Pita Pockets: a delightful local restaurant with flavorful falafel
Youssef smooths out the pita bread on the countertop. His hands move fast—dashes of lettuce and tomato, and a dribble of tzatziki, a yogurt-based sauce.
He swivels around to lift a batch of falafels, still sizzling with oil, from the fryer in the back corner. He drops one onto a paper plate, and applies a generous scoop of tahini. “To keep you busy while you wait,” says Youssef, handing the plate to me with a broad smile. He then immediately returns to assembling my order.
Youssef works at Pita Pockets, a Mediterranean and Middle Eastern eatery on 103 North Pleasant St. The restaurant enjoys a steady stream of customers ranging from college students to local residents. Pita Pockets is owned by Youssef’s family. The family-run operation is staffed by Youssef’s sister, Fibi, and their parents, Abboud and Vahla.
The restaurant has a casual vibe. The room is well-lit with sparse décor. Food is made to order at a counter, and can be taken out or eaten at one of the seven tables in the room.

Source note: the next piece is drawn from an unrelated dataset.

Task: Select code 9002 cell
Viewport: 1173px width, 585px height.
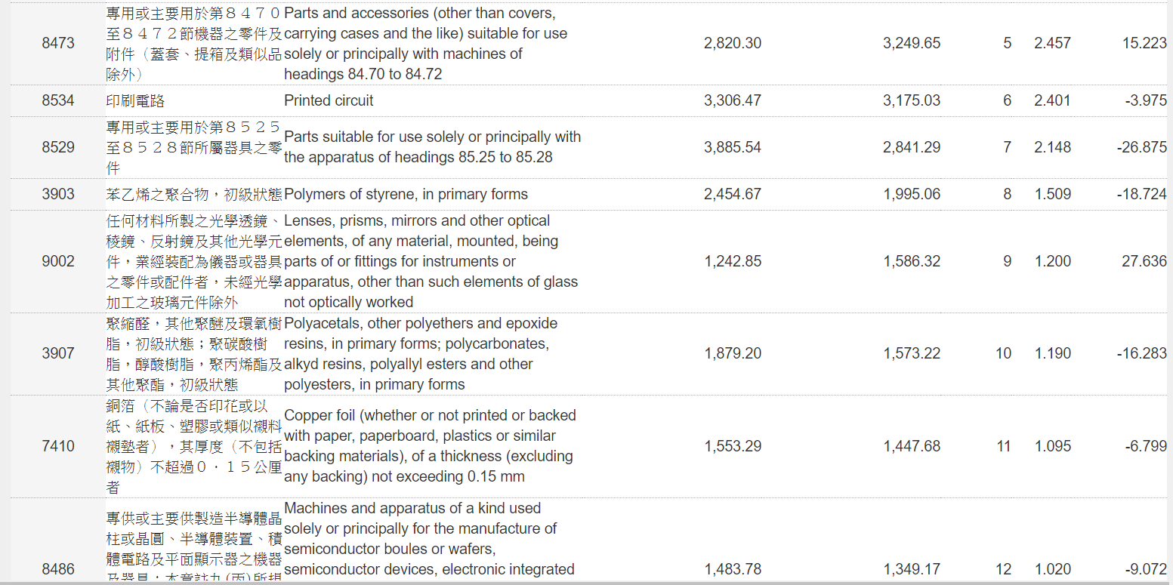Action: tap(58, 261)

Offerings include falafel, fried balls made from ground chickpeas; kabobs, marinated chicken tenders; and gyros, strips of seasoned beef. These can be served as pocket-style “wraps” or as plate dinners served over pita bread. Many items on the menu, such as the popular falafel pockets, are vegan.
Ciaran Young frequents the restaurant, and his item of choice is the Turbo Pocket. “It’s got gyros, chicken, and falafel,” he said. “I also like the falafel pocket. At around five dollars, it’s the best deal for the money.” The falafel pocket is $6 on the menu.
Pita Pockets opened in Amherst two years ago. “It was a nice college area,” said Fibi. “There were no authentic Syrian falafels [in the area] before us.”
Social studies teacher Sam Camera agrees. “I had moved to San Francisco and Cleveland, and both had great falafels. But not [Amherst],” she said.
The restaurant prides itself on making everything from scratch. According to Fibi, most store-bought falafels are frozen and shipped in from Egypt and the surrounding region. “Here, we make it fresh,” she said.
“My favorite thing about Pita Pockets is the people who work there,” said Young. “Youssef often gives people free falafel while they wait.” Ms. Camera also noted the staff’s friendliness.
“We like to make our customers happy. Some people even come just to chat,” said Fibi. She said that visitors come from as far as Springfield.
Fibi’s family is originally from Syria. Though Christians themselves, they hail from a community where different religions coexist. “We have to respect other religions,” she said.
The restaurant is one of the few locations in downtown Amherst serving Halal food. “Pita Pockets was in Amherst before the [New York Halal Food] cart,” said Ms. Camera, referring to the cart in front of the Unitarian Universalist Church.
Pita Pockets is especially important to Ms. Camera, who is the organizer of the annual exchange program between ARHS and Pakistani teachers. In years where Amherst has hosted, the town has welcomed Pakistani teachers and undergraduate students, as well some Iraqi undergraduates. According to Ms. Camera, the exchange can bring as many as 100 Muslims into town.
Ms. Camera is thankful for Pita Pockets, which she said was “an answer when Casablanca burnt down—a terrible, terrible loss.” Casablanca was a Halal market in Hadley that was destroyed in a fire along with 13 businesses last October.
Pita Pockets is open every day from 11 a.m. to 10 p.m. Dishes range in price from $5 to $9.
On May 15, the restaurant opened a second location on 193 Main St. in Northampton. The Northampton store shares the same name but is operated by relatives of Fibi’s family. Menu items and pricing slightly differ.
An earlier version of the article made an incorrect reference to the owner of the restaurant. The article has since been revised.